──────── DATA FOR PROCESSING ────────

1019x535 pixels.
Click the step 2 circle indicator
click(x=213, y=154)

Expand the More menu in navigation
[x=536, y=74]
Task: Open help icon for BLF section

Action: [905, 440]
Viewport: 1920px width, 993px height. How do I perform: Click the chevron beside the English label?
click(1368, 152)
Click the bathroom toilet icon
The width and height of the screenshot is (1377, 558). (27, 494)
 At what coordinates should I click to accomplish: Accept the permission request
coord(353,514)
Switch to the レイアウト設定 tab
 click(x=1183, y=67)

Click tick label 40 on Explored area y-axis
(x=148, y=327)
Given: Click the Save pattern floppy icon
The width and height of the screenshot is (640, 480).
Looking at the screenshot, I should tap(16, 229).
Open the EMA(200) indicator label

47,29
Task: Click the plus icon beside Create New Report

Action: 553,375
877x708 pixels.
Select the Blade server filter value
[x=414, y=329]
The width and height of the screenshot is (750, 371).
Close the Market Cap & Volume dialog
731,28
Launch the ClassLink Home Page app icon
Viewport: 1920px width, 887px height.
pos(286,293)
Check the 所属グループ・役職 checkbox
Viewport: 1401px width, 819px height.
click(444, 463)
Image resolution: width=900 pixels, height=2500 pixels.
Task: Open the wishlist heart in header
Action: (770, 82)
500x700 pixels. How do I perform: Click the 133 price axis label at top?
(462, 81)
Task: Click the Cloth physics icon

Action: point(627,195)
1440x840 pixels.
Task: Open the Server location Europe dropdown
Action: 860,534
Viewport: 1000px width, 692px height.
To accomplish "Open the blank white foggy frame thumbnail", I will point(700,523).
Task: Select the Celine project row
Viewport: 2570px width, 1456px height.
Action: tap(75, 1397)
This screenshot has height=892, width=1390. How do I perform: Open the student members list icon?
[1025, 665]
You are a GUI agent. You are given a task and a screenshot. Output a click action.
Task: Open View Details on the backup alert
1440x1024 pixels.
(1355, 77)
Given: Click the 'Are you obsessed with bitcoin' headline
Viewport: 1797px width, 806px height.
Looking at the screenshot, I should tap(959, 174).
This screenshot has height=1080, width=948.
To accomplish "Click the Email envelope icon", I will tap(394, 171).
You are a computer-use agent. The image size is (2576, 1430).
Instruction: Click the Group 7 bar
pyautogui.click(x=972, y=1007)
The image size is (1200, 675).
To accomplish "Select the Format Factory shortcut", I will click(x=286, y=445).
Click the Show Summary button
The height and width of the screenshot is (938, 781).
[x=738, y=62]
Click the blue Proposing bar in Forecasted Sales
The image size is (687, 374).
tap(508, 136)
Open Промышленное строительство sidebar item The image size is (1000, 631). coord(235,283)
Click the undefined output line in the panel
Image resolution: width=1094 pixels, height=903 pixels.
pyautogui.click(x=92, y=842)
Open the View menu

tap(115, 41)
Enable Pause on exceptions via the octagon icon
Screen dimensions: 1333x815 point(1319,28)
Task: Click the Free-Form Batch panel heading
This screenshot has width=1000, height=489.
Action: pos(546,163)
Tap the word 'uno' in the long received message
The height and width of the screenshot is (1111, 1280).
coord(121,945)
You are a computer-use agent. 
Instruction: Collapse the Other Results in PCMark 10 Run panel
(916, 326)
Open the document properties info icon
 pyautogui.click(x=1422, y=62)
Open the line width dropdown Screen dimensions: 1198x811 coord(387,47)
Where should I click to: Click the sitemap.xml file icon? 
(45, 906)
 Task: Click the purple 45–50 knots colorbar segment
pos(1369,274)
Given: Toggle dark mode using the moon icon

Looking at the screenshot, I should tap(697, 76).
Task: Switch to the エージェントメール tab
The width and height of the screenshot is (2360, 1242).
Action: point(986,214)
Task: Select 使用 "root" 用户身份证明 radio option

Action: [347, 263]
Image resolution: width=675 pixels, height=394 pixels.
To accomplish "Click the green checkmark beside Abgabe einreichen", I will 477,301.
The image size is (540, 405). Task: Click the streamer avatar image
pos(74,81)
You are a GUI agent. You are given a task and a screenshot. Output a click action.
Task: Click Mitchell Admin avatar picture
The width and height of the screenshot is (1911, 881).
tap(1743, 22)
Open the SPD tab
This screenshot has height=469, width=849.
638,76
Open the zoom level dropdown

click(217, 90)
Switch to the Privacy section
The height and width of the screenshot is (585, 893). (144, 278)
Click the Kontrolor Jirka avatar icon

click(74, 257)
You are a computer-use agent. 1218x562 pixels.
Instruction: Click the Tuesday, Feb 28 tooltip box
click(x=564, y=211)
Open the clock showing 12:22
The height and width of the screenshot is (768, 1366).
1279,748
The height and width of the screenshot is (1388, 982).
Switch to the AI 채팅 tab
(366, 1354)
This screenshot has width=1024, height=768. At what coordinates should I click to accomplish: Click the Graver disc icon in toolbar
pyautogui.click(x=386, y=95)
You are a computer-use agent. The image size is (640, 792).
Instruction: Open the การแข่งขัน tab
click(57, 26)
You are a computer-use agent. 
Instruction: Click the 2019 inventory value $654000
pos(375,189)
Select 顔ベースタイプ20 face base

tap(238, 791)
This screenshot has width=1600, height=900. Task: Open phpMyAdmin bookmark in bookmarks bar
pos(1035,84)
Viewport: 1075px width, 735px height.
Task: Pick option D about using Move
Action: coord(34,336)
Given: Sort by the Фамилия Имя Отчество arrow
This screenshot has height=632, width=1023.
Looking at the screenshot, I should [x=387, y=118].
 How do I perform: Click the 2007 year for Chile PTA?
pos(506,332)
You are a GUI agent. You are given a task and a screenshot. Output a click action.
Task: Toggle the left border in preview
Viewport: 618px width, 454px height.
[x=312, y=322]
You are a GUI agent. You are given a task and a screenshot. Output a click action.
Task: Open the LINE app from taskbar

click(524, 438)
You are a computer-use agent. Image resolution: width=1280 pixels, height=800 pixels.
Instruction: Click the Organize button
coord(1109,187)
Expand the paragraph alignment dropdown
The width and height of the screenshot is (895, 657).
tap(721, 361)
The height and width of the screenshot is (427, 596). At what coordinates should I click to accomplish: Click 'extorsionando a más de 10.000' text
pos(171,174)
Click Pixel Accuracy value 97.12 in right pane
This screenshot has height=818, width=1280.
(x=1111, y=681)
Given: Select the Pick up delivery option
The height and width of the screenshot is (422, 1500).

────────

▶ WORK TO BE COMPLETED
From the entries above, say how many lines contain "computer". Only the number is wanted.

▶ YOUR RESPONSE
6